**TASK REQUIREMENTS**
For every line in the data below that contains "computer", copy the line.

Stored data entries
——

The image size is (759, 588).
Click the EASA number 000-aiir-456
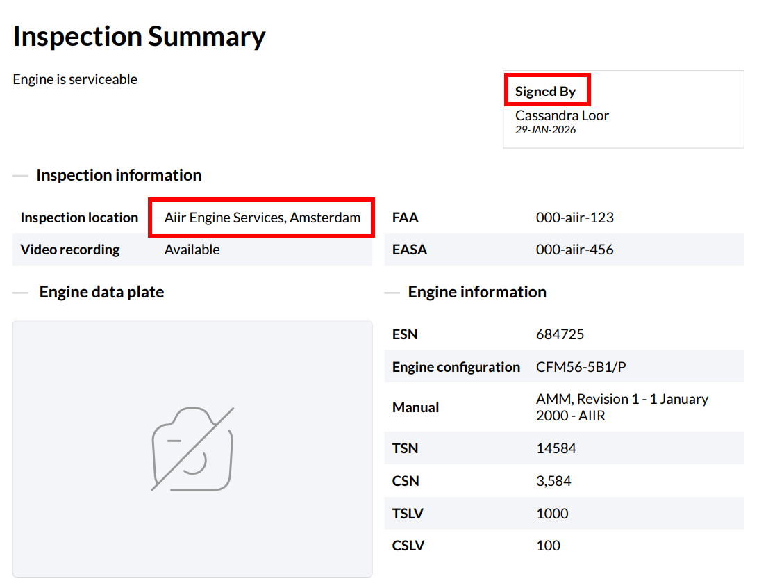(x=574, y=250)
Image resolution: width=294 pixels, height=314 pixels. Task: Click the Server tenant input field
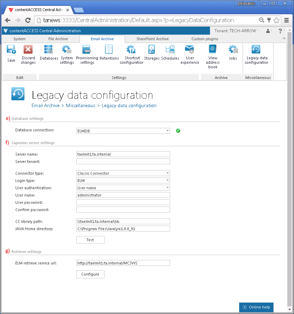click(123, 162)
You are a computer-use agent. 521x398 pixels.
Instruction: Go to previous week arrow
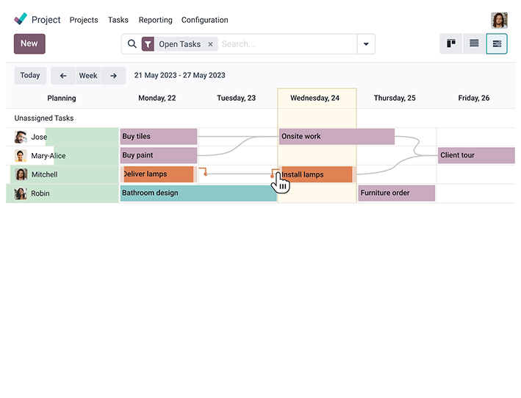coord(63,76)
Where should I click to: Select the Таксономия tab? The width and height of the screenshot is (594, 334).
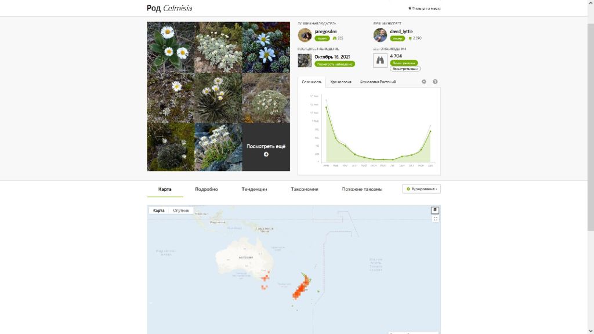(x=304, y=189)
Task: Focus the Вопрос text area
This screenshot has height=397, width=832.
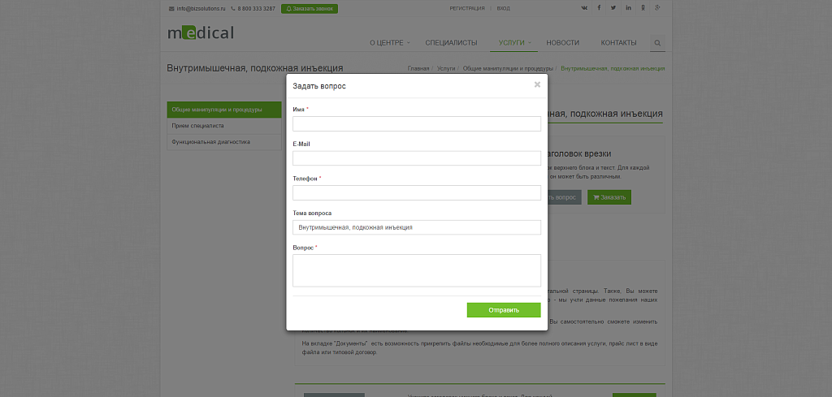Action: (x=417, y=270)
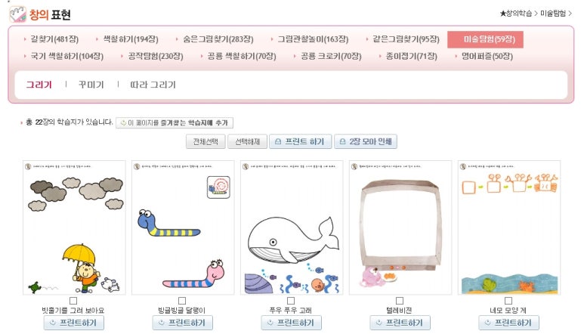Click printer icon on 프린트 하기 button
Viewport: 584px width, 334px height.
(x=278, y=141)
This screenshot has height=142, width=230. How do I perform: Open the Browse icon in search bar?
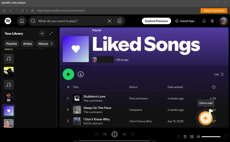pos(120,21)
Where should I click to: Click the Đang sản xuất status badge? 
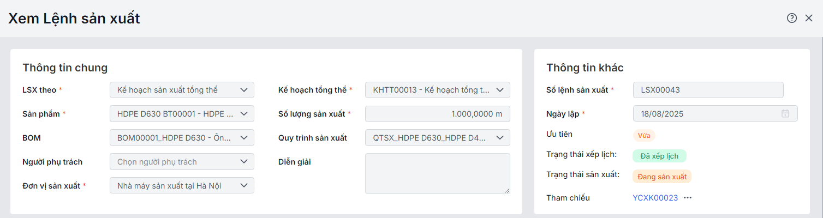click(x=661, y=177)
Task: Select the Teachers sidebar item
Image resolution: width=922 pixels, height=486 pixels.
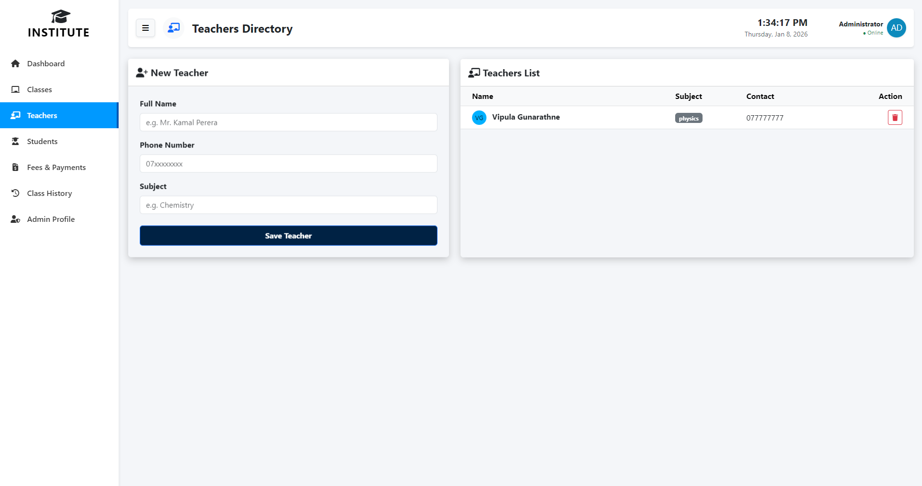Action: (x=42, y=116)
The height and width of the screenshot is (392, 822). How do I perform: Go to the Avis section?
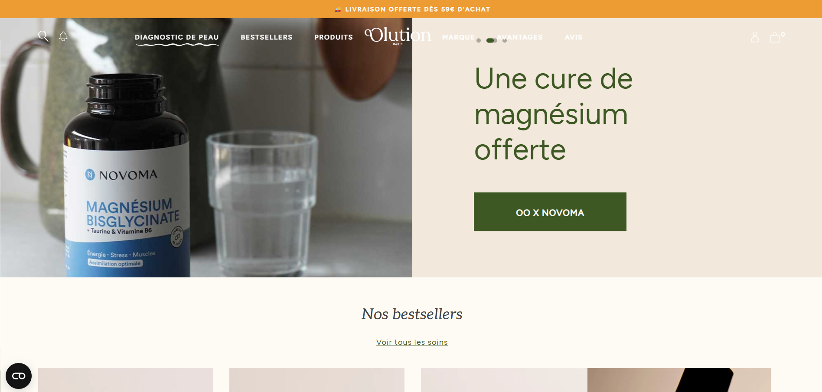point(574,37)
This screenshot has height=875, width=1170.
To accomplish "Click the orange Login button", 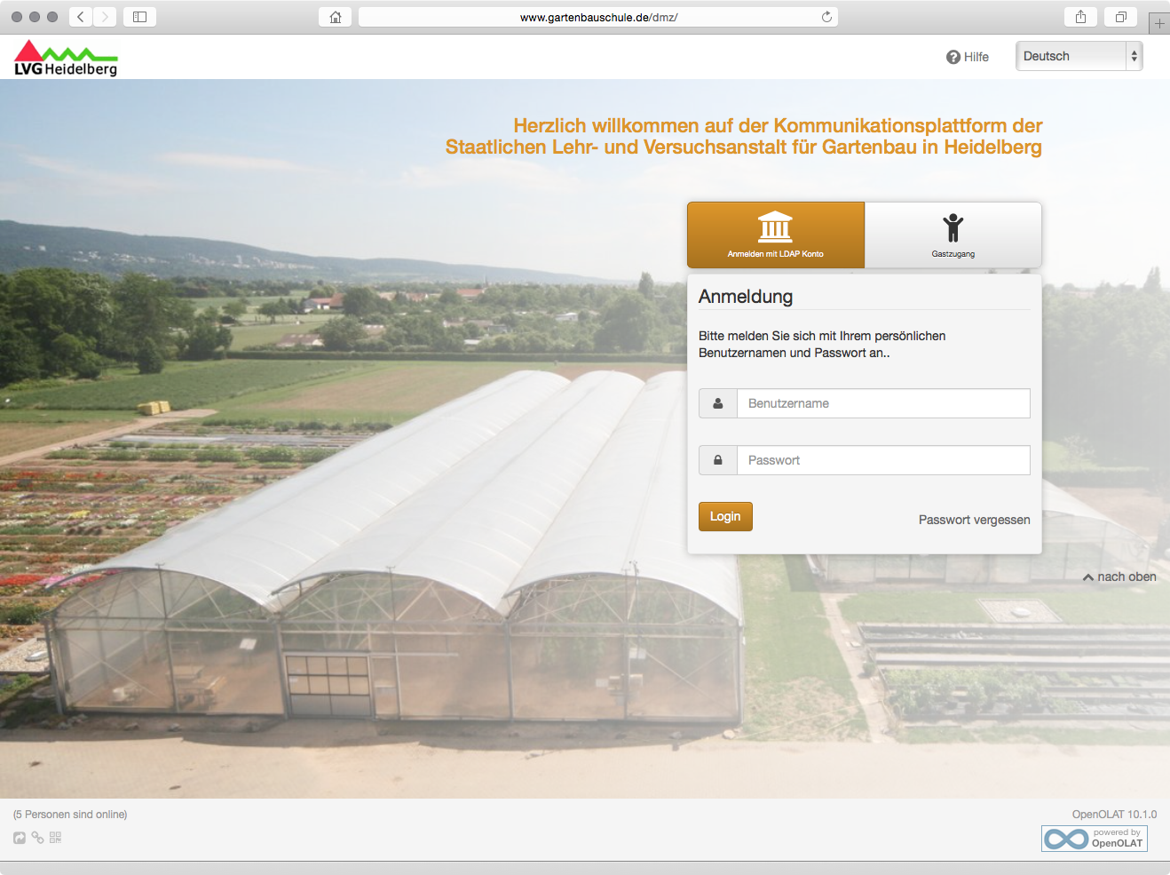I will [x=725, y=516].
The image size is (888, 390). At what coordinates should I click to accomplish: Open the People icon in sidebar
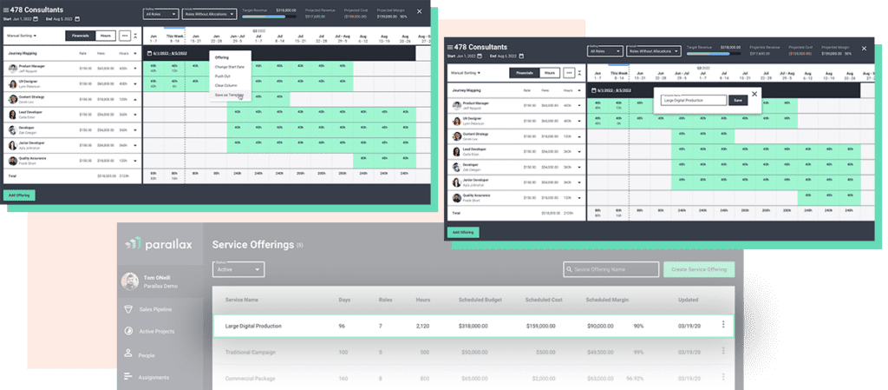click(x=128, y=354)
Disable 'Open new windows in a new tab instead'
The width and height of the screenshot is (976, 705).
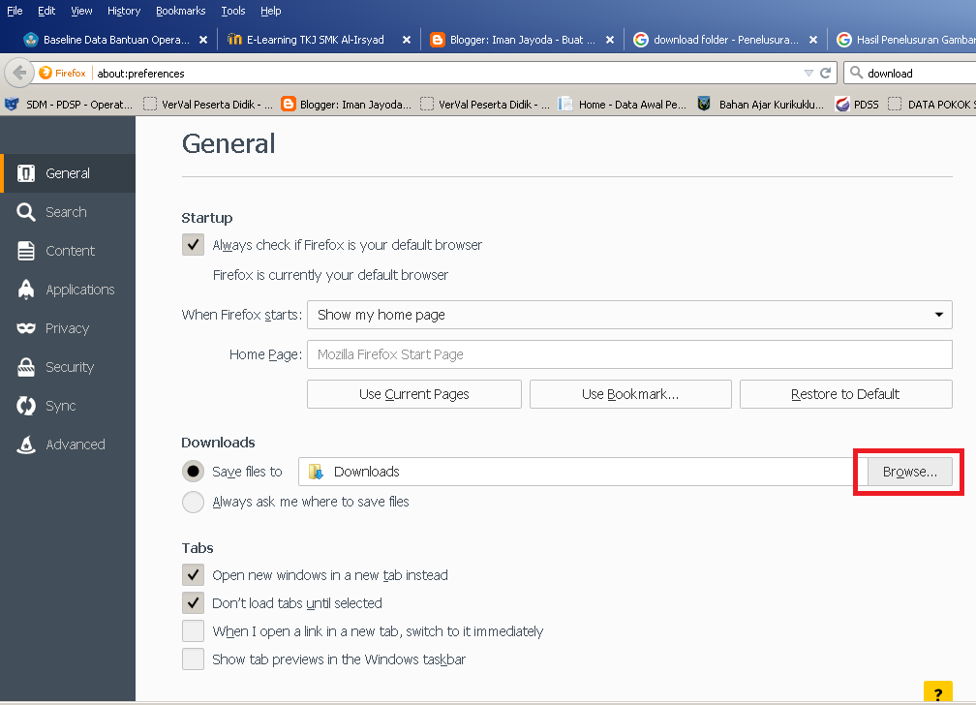[193, 574]
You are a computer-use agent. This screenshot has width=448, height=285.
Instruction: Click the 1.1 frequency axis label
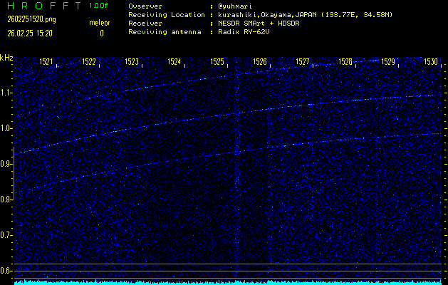tap(6, 93)
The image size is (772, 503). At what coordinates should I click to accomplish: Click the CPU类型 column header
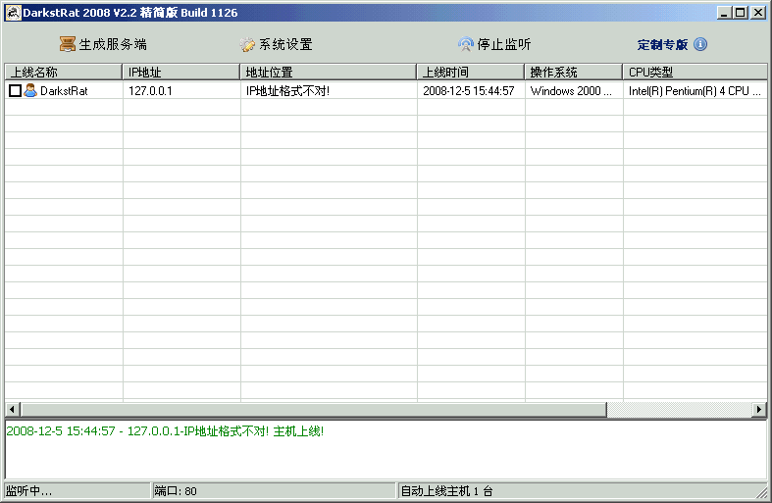point(695,73)
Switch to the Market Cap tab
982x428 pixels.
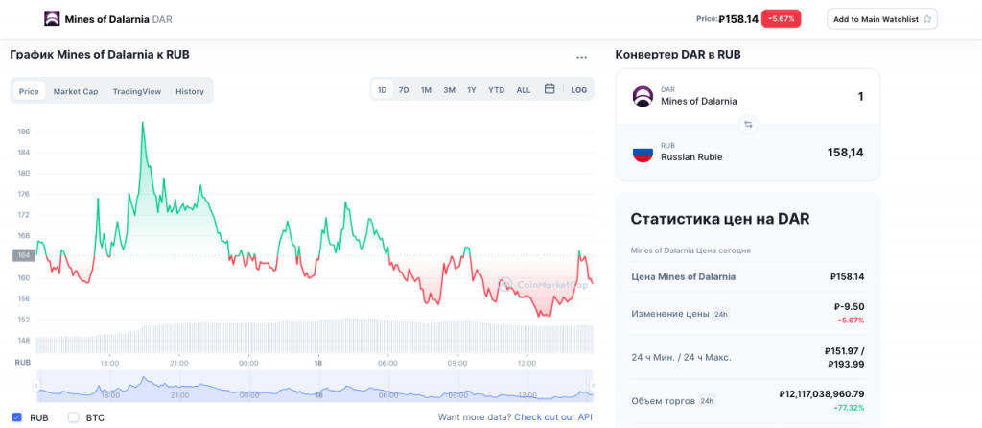coord(76,91)
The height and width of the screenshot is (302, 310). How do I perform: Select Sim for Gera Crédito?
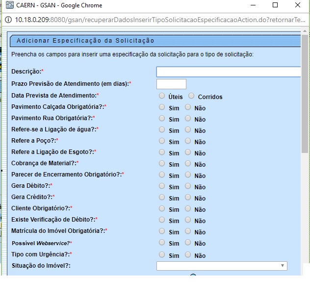[x=162, y=197]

——

**SOLUTION TO THIS TASK**
You are a computer-use agent. 521x398 pixels.
You are a computer-use agent. This screenshot has width=448, height=285.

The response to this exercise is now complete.